La temperatura media de la superficie del mar a escala mundial, excluidas las regiones polares, alcanzó los 21,1ºC el sábado.
Los océanos del planeta han alcanzado su temperatura media diaria más alta desde que hay registros, con las temperaturas de la superficie marina global llegando a 21,1ºC el 22 de agosto, un nuevo máximo especialmente llamativo por la época del año, según los datos sobre cambio climático de la Unión Europea.
Este valor, registrado por el Servicio de Cambio Climático de Copernicus de la UE, superó por poco el anterior récord diario de 21,09ºC, establecido en marzo de 2024.
Las temperaturas oceánicas suelen alcanzar su máximo global en marzo y abril, tras el verano del hemisferio sur, explica Copernicus. Que este nuevo récord se haya registrado en agosto, cuando normalmente las temperaturas empezarían a descender, pone de relieve el calor persistente que se extiende por los océanos del mundo.
El último dato también supera el récord de agosto anterior de 20,98ºC, alcanzado en 2023.
Aunque a los bañistas puedan agradarles unas aguas más cálidas, las consecuencias son devastadoras y de gran alcance tanto para los seres humanos como para los animales.
¿Qué relación hay entre El Niño y el calentamiento de los océanos?
Este récord se produce mientras se desarrolla un fuerte episodio de El Niño en el Pacífico tropical, que aporta más calor a un océano que ya se ha calentado de forma significativa a lo largo de décadas debido al cambio climático causado por la actividad humana.
Se espera que El Niño se intensifique en los próximos meses, y la Organización Meteorológica Mundial pronostica un episodio fuerte.
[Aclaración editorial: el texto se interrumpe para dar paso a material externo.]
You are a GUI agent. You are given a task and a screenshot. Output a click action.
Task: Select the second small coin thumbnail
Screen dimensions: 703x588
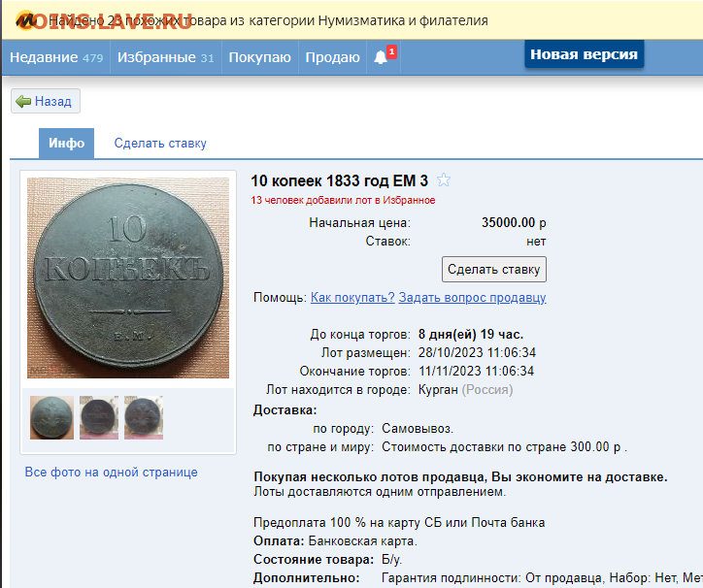pyautogui.click(x=99, y=417)
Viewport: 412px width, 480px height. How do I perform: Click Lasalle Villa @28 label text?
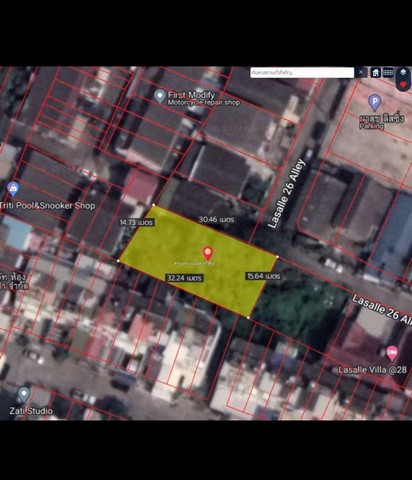[372, 370]
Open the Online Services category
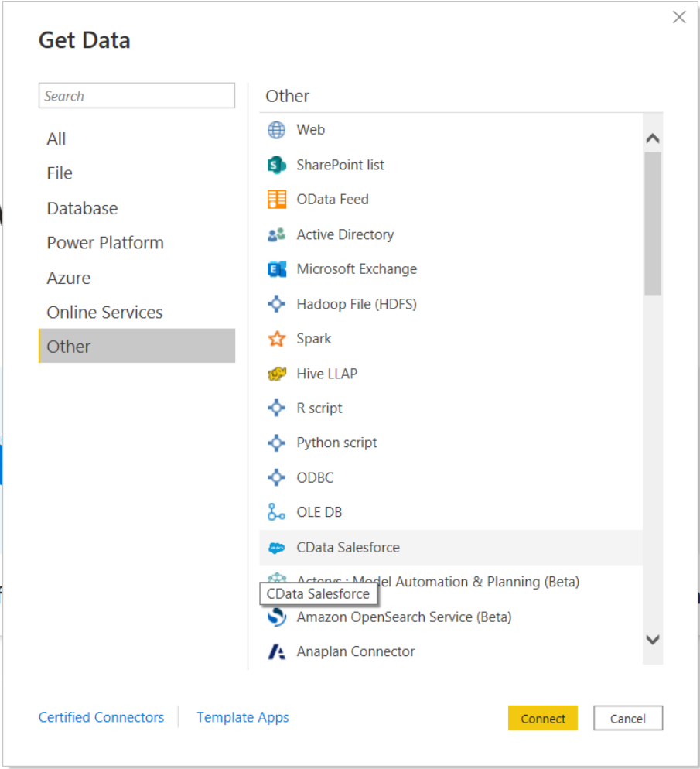 click(x=104, y=313)
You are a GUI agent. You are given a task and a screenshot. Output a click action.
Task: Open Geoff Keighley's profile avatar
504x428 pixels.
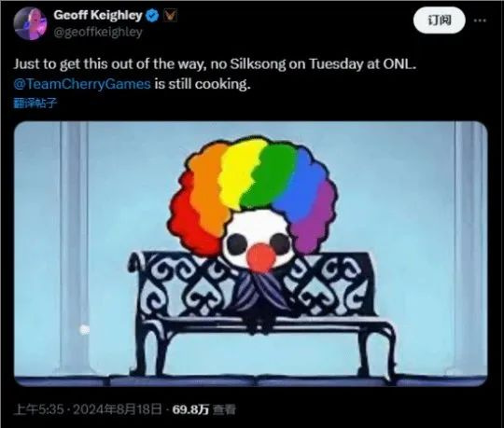(x=30, y=23)
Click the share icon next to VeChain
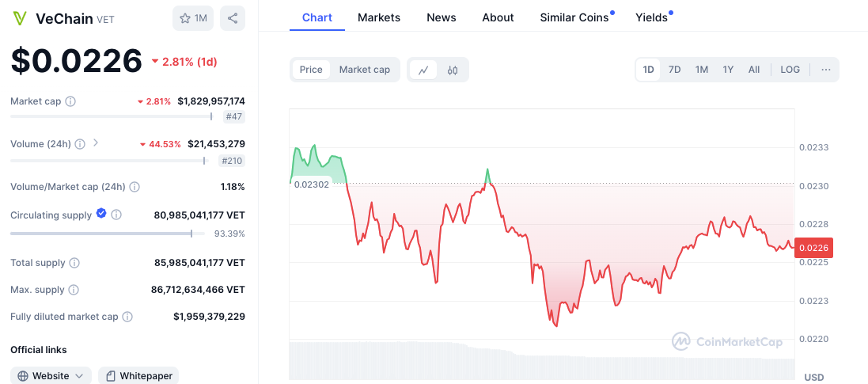The image size is (868, 384). 233,18
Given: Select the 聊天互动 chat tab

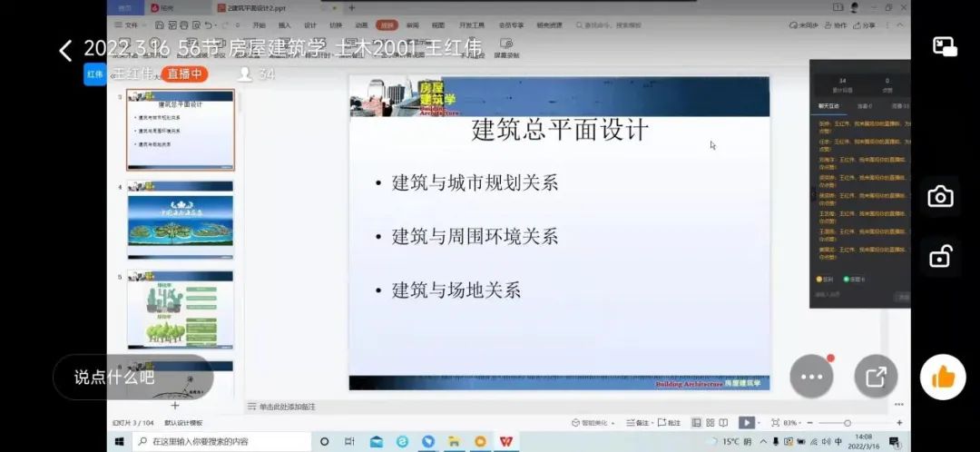Looking at the screenshot, I should [x=828, y=106].
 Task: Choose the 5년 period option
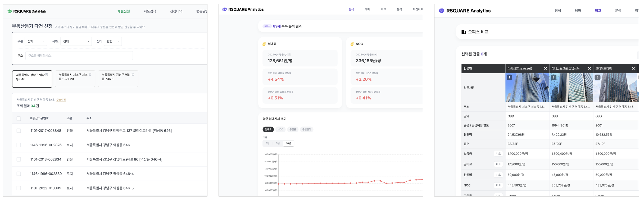[x=278, y=143]
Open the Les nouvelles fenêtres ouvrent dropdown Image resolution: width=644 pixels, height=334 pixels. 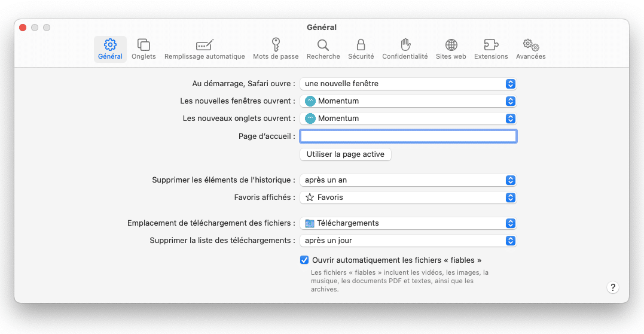pyautogui.click(x=408, y=101)
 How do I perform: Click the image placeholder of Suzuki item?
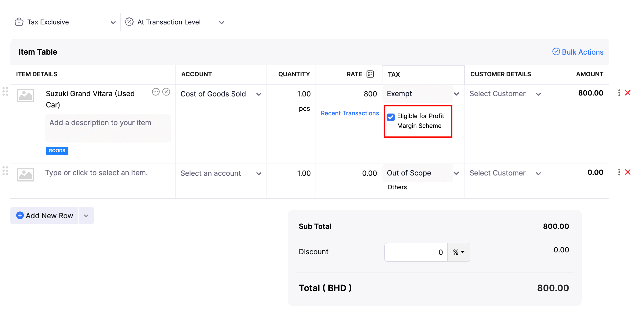pos(25,96)
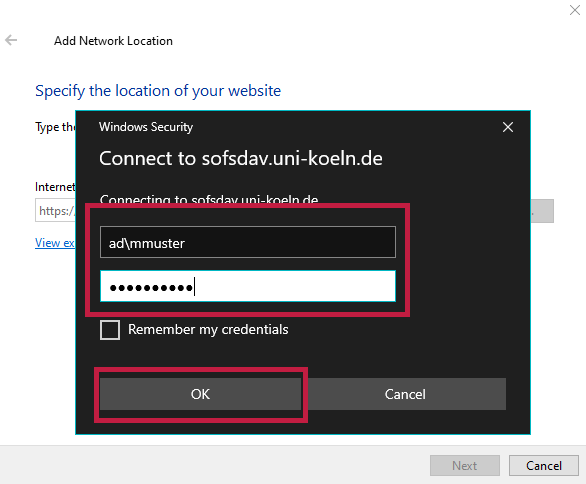Cancel the Add Network Location wizard
586x484 pixels.
point(544,466)
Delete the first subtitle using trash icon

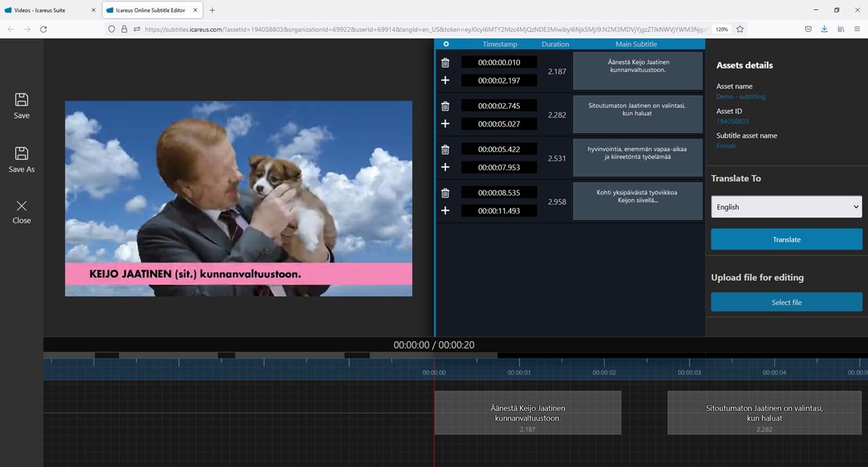pyautogui.click(x=446, y=62)
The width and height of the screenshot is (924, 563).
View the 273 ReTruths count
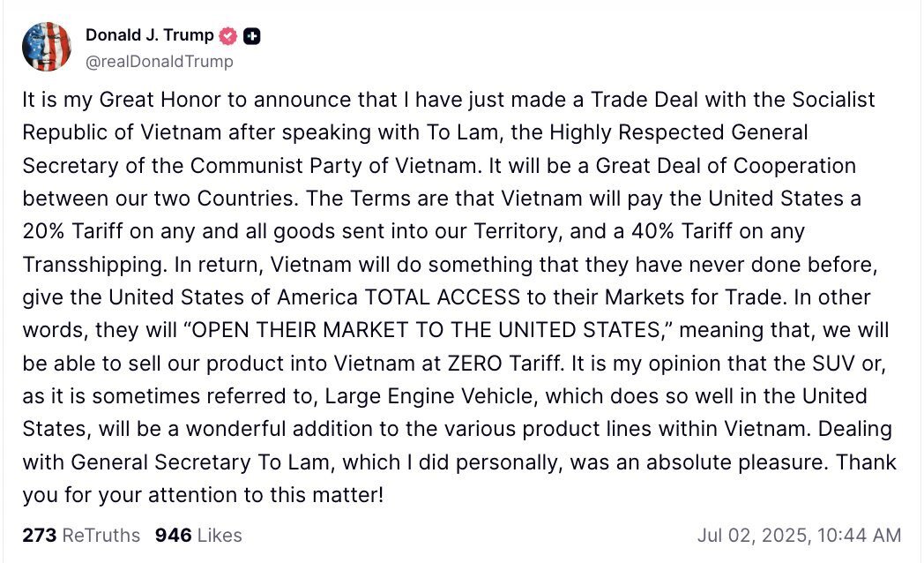click(x=81, y=536)
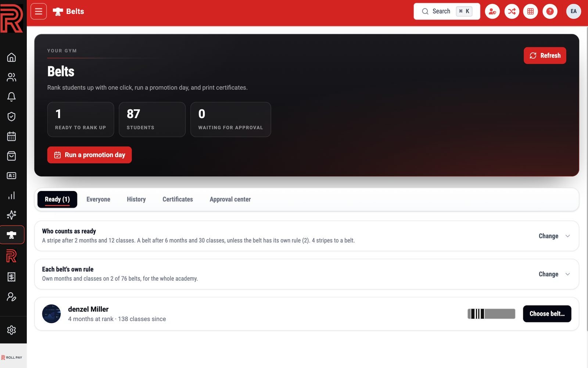Expand Each belt's own rule chevron
Screen dimensions: 588x368
pos(568,274)
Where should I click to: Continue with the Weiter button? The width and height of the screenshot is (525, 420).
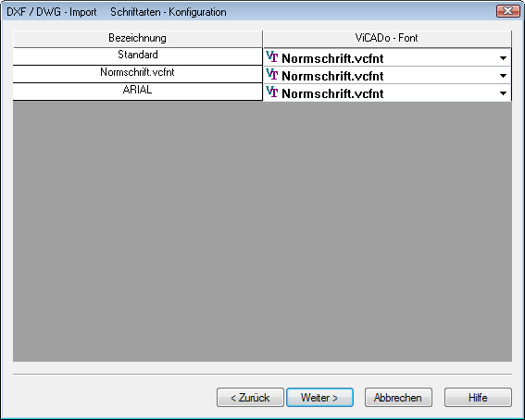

Las previsiones estacionales de Copernicus apuntan a que podría alcanzar niveles no vistos desde hace varias décadas.
Sin embargo, los científicos advierten de que El Niño no debe considerarse la única explicación de este récord.
"Este récord es otra señal clara de un océano sometido a una creciente presión", afirma Samantha Burgess, responsable estratégica de clima en el Centro Europeo de Previsiones Meteorológicas a Plazo Medio.
"El Niño está añadiendo calor al sistema, pero lo hace sobre décadas de calentamiento provocado por el ser humano", añade.
¿Qué problemas plantean los océanos más cálidos?
"Desde las aguas atlánticas frente a Irlanda hasta el mar Mediterráneo, los mares de Europa están registrando un preocupante aumento de las temperaturas", señalaba Thomas Frolicher, físico ambiental de la Universidad de Berna, Suiza, en un estudio publicado la semana pasada.
"Nuestra investigación muestra claramente que este fenómeno está impulsado por el cambio climático, en particular por la continua quema de combustibles fósiles", añade.
Las consecuencias de unos océanos más cálidos se extienden desde los ecosistemas marinos hasta las comunidades costeras.
Las temperaturas más altas del mar aumentan la probabilidad y la intensidad de las olas de calor marinas, que pueden dañar los arrecifes de coral y las praderas de pastos marinos y alterar las redes tróficas del océano.
Las pesquerías y las industrias de acuicultura también pueden verse afectadas, ya que las especies marinas se desplazan en respuesta a las nuevas condiciones.
El océano global ya ha experimentado un fuerte aumento de las olas de calor marinas, y el número de días con olas de calor en el mar se ha más que triplicado desde principios de la década de 1990, según Copernicus.
Los mares más cálidos también contribuyen al aumento del nivel del mar, ya que el agua se expande al calentarse. Al mismo tiempo, un océano más caliente puede transferir más calor y humedad a la atmósfera, lo que podría aumentar la intensidad de algunas precipitaciones y sistemas de tormentas.
Otra preocupación es que el océano absorbe una gran parte del dióxido de carbono producido por la actividad humana, pero el agua más caliente es menos eficiente a la hora de captar CO2, han revelado los datos de Copernicus, que advierten de que el calentamiento continuado podría debilitar uno de los principales sumideros de carbono del planeta frente al cambio climático.
Los científicos observan ahora si este último récord será un pico pasajero o si se integrará en un periodo más prolongado de calor extremo en los océanos.